I haven't been doing kits for a fair while, so i could be far off. Also worth noting, i do want a lowish alcohol beer if possible (this 3.3% is about right)

Coopers Bitter
1kg Munich
0.5kg Maris Otter
14gm EKG @15min
14gm EKG @ 1min
WYeast 1469 (West Yorkshire Ale)

Beersmith estimates OG~1.037 and FG~1.011 and 3.3%

Cheers,
Al


----------



## Pennywise

I reckon the Munich would go really well with this kit. I usually chuck in some more Styrian Goldings instead of EKG. Next time I do this kit I'll be giving it a small dose of Bramling Cross


----------



## A3k

Cheers HB79,
just got some NZ Styrian Goldings. i reckon i'll swap the last addition for them. 
Should I up the late hopping to be in line with smurtos TTL. ie. 

30gms EKG @ 15
30gm Styrian @ 1

I'm by no means an English bitter expert.

Cheers,
Al


----------



## RdeVjun

Sounds feasible to me, Al.

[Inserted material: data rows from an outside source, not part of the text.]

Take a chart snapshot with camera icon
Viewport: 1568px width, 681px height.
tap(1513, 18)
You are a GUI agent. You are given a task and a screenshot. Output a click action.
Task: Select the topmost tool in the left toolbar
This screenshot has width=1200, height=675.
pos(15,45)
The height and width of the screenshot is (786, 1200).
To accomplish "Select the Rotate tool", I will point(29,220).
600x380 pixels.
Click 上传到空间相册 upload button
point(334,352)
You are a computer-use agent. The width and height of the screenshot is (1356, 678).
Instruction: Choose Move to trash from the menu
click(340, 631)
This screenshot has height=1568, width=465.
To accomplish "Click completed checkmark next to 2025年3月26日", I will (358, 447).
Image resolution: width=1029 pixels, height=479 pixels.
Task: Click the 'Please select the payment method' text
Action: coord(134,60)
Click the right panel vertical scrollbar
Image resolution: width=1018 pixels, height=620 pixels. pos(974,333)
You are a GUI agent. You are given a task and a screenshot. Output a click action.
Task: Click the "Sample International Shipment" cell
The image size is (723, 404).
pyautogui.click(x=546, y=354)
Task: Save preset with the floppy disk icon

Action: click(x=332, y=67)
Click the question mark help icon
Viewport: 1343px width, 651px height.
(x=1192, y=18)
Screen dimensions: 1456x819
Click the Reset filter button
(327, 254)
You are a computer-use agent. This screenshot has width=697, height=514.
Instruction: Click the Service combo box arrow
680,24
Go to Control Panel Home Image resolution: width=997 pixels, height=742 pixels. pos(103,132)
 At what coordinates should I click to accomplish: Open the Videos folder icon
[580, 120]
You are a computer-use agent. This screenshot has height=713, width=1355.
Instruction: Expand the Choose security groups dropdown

I do an AG TTL based on Smurto's hops schedule with 
20IBU Fuggles, Northdown or Challenger @ 60 (the tin of goop is providing this obviously)
10IBU EKG @ 20
2g/L Styrian at flameout
1469 :icon_drool2: 

The Coopers EB kit is quite decent IMO, if I was doing partials or K&B it is one I'd look at for sure, another one would be Morgan's Bishop's English Bitter. I added some Styrian dry hops to one of the Coopers EB kits, probably the last K&B I did almost a year ago and remember the slight sadness when the last bottle was finally drunk...


----------



## QIK86

QIK86 said:


> I'm interested to hear Bjorn's results, as I've just picked up this can. I was thinking about keeping it simple using S04 and increasing the LDME to about 800g if the kit can take it.




Well, 12 months later (almost to the day), I finally put this brew down on Friday.  
Have been too busy to brew much lately thanks to a new job and having our first baby late last year. 

Coopers English Bitter Kit
800g LDME
260g Medium Crystal steeped for 30mins (my first ever grain experience - the house smelt delicious for the rest of the day.. )
Safale S-04 yeast
Made up to 22L
Fermenting at around 20 degrees.
OG was around 1035
Will carb to around 2.0vol

Can't wait to try the results! Hydro samples are quite promising. Anyone done a similar recipe?


----------



## mjfs

I was thinking of putting down one of these this weekend.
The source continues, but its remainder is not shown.